Sauve


sauved ( saw-ved) or sauve. intimidating shreiking reply to an awesome blocked shot by a hockey goalie. used firmly when your teams’ goalies makes an unbelievable save. best used when playing a local pick up game of street hockey and the goalie wants to talk sh-t to the other team by yelling sauve! after every blocked shot. the word is similar to the word “saved” so the term is fitting. furthermore, ultimately from robert f. sauvé (born june 17, 1955 in sainte-geneviève, quebec) is a retired professional ice hockey goaltender, who won the william m. jennings trophy for fewest goals allowed in 1984–85.
goalie: “i was sauving pucks left and right against those dudes, they were nowhere on me for goals.”

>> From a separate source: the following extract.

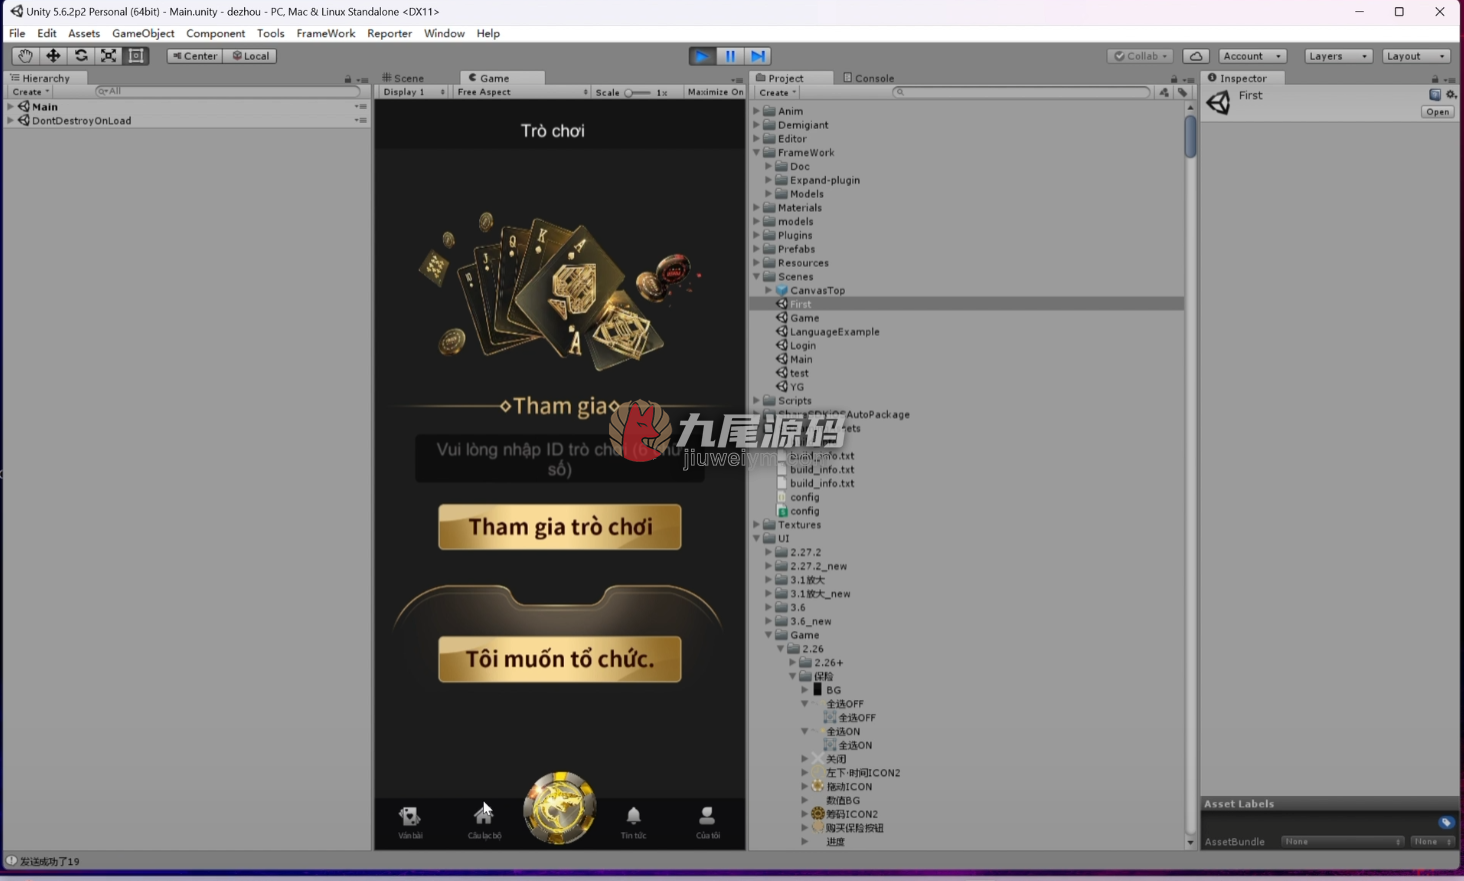This screenshot has height=881, width=1464.
Task: Collapse the FrameWork folder
Action: pos(758,153)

announcer: ” here comes anderchuk one on one with hexstall, shoots.. “sauveeeee” , what a save!”

friend: “betcha 5 bucks i score here..” ( shoots )
goalie: “sauve!!!” ( stops shot)
friend: “wtf, thats obnoxious, sauve. double or nothin?” ”
nice -ss but still cute looking teacher
nice b-m where ya from mr. sauve 😉
very s-xy, justin wanna be, tongue pierced fine social teacher!!
aka: mr. so fine
d-mn, look its mr.sauve!!!
the hottest teacher we ever seen
and miss so much
sauve is so d-mn fine
name that orginally derives from the english word suave also known, yummy, smelly, cheap shampoo.
looks like she got her sauve on!!!!! should have made love to herbal essance!!!!!
hes never gonna like you and probably thinks your all fat wh-r-s, the only way to stop him thinking that is to never eat again, please try. and he probably sucks as a teacher and a person.
sauve is a closet h-m-s-xual and is after all your “boyfriends”(woman so ugly youd think there men)
one good lookin/hot guy! the best teacher we could ever have!!!